Once you’ve defined the new geom, you can use geom_split_violin pretty much like geom_violin. Note how the position of the geom_boxplot changes to put the boxplots side-by-side.

data %>%
  ggplot(aes(sex, dv, fill = face_sex)) +
  geom_hline(yintercept=0, color=textcolor, size=1) +
  geom_split_violin(color=textcolor, trim=FALSE, alpha = 0.5) +
  geom_boxplot(color = textcolor, 
               width = 0.25, 
               position = position_dodge(width=0.25)) +
  ylab("DV") +
  xlab("Participant Sex") +
  ylim(-5, 5) + 
  scale_fill_manual(values = c("#3D66CC", "#892110")) +
  my_theme

#ggsave("split_violin.png", width=10, height = 6)

This is a split violin with means and 95% CIs defined.

summary_data <- data %>%
  group_by(sex, face_sex) %>%
  summarise(
    mean = mean(dv),
    min = mean(dv) - qnorm(0.975)*sd(dv)/sqrt(n()),
    max = mean(dv) + qnorm(0.975)*sd(dv)/sqrt(n())
  )
## `summarise()` regrouping output by 'sex' (override with `.groups` argument)
data %>%
  ggplot(aes(sex, dv, fill = face_sex)) +
  geom_hline(yintercept=0, color=textcolor, size=1) +
  geom_split_violin(color=textcolor, trim=FALSE, alpha = 0.5) +
  geom_pointrange(
    data = summary_data,
    aes(sex, mean, ymin=min, ymax=max),
    color = textcolor, 
    shape = 20, # 95,
    position = position_dodge(width = 0.25)
  ) +
  ylab("DV") +
  xlab("Participant Sex") +
  ylim(-5, 5) + 
  scale_fill_manual(values = c("#3D66CC", "#892110")) +
  scale_color_manual(values = c("#3D66CC", "#892110")) +
  my_theme

#ggsave("split_violin_pointrange.png", width=10, height = 6)

Raincloud Plots

The code for raincloud plots is from Micah Allen and Ben Marwick.

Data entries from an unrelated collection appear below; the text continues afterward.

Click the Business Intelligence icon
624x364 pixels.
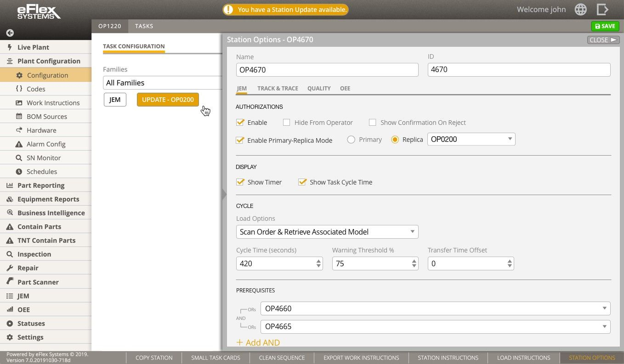[10, 213]
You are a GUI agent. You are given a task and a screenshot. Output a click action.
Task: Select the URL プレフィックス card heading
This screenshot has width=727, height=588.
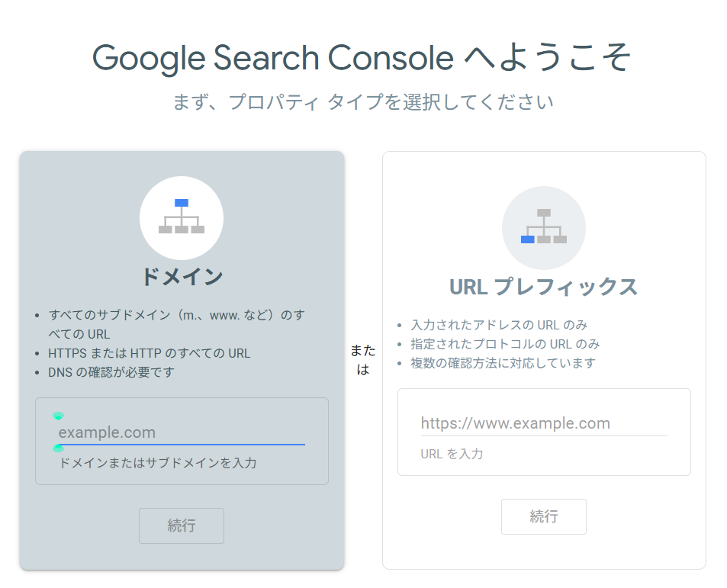tap(543, 286)

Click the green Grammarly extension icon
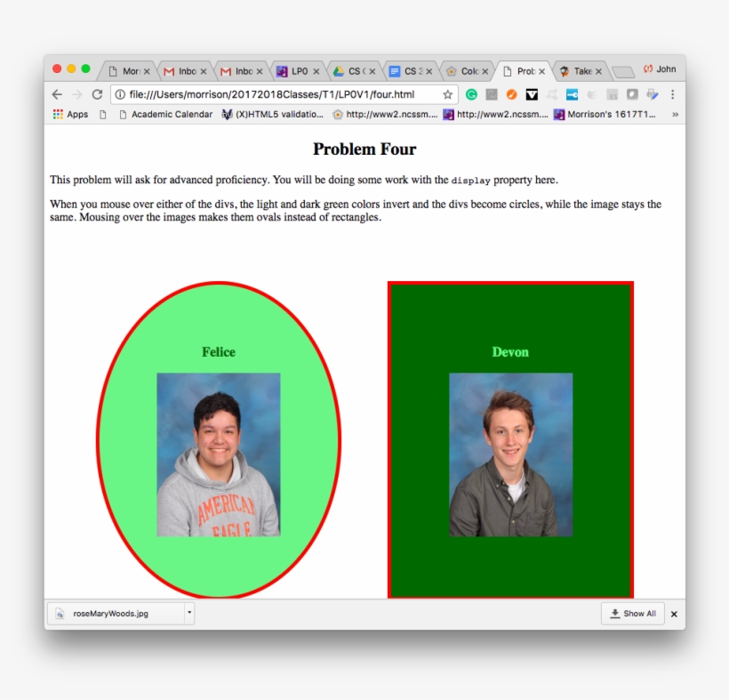tap(471, 94)
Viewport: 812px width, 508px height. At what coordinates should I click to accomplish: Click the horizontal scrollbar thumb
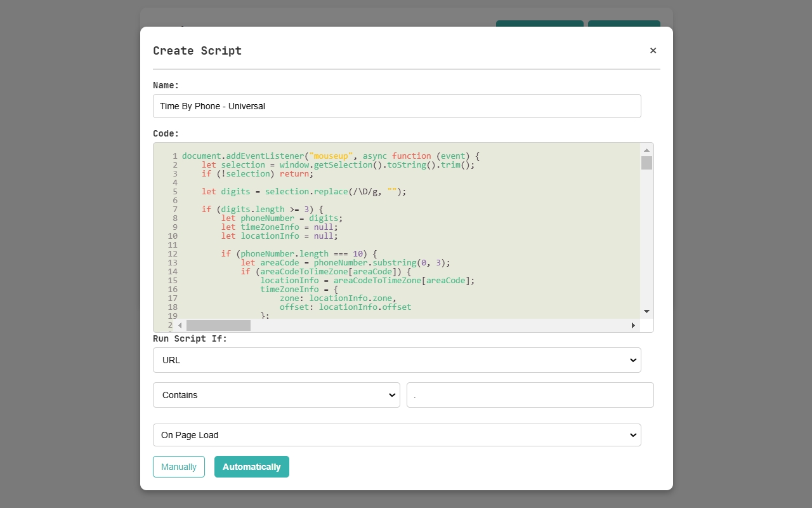click(x=218, y=324)
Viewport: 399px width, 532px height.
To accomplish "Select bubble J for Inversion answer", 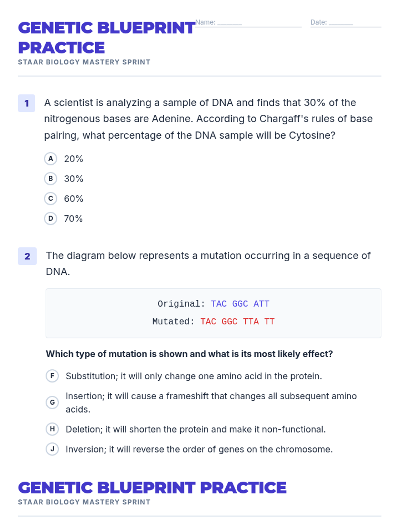I will click(x=52, y=449).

"%||%" <- function(a, b) {
  if (!is.null(a)) a else b
}

geom_flat_violin <- function(mapping = NULL, data = NULL, stat = "ydensity",
                             position = "dodge", trim = TRUE, scale = "area",
                             show.legend = NA, inherit.aes = TRUE, ...) {
  layer(
    data = data,
    mapping = mapping,
    stat = stat,
    geom = GeomFlatViolin,
    position = position,
    show.legend = show.legend,
    inherit.aes = inherit.aes,
    params = list(
      trim = trim,
      scale = scale,
      ...
    )
  )
}

GeomFlatViolin <-
  ggproto("GeomFlatViolin", Geom,
          setup_data = function(data, params) {
            data$width <- data$width %||%
              params$width %||% (resolution(data$x, FALSE) * 0.9)
            
            # ymin, ymax, xmin, and xmax define the bounding rectangle for each group
            data %>%
              group_by(group) %>%
              mutate(ymin = min(y),
                     ymax = max(y),
                     xmin = x,
                     xmax = x + width / 2)
            
          },
          
          draw_group = function(data, panel_scales, coord) {
            # Find the points for the line to go all the way around
            data <- transform(data, xminv = x,
                              xmaxv = x + violinwidth * (xmax - x))
            
            # Make sure it's sorted properly to draw the outline
            newdata <- rbind(plyr::arrange(transform(data, x = xminv), y),
                             plyr::arrange(transform(data, x = xmaxv), -y))
            
            # Close the polygon: set first and last point the same
            # Needed for coord_polar and such
            newdata <- rbind(newdata, newdata[1,])
            
            ggplot2:::ggname("geom_flat_violin", GeomPolygon$draw_panel(newdata, panel_scales, coord))
          },
          
          draw_key = draw_key_polygon,
          
          default_aes = aes(weight = 1, colour = "grey20", fill = "white", size = 0.5,
                            alpha = NA, linetype = "solid"),
          
          required_aes = c("x", "y")
  )
 data %>%
  ggplot(aes(sex, dv, fill = face_sex)) +
  geom_hline(yintercept=0, color=textcolor, size=1) +
  geom_flat_violin(position = position_nudge(x = .25, y = 0), 
                   color=textcolor, trim=FALSE, alpha = 0.75) +
  geom_point(aes(color = face_sex), 
             position = position_jitter(width = .2, height = 0), 
             size = .5, alpha = .75) +
  ylab("DV") +
  xlab("Participant Sex") +
  coord_flip() +
  scale_fill_manual(values = c("#3D66CC", "#892110")) +
  scale_color_manual(values = c("#3D66CC", "#892110")) +
  my_theme

Lisa DeBruine
Lisa DeBruine
Professor of Psychology

Lisa DeBruine is a professor of psychology at the University of Glasgow. Her substantive research is on the social perception of faces and kinship. Her meta-science interests include team science (especially the Psychological Science Accelerator), open documentation, data simulation, web-based tools for data collection and stimulus generation, and teaching computational reproducibility.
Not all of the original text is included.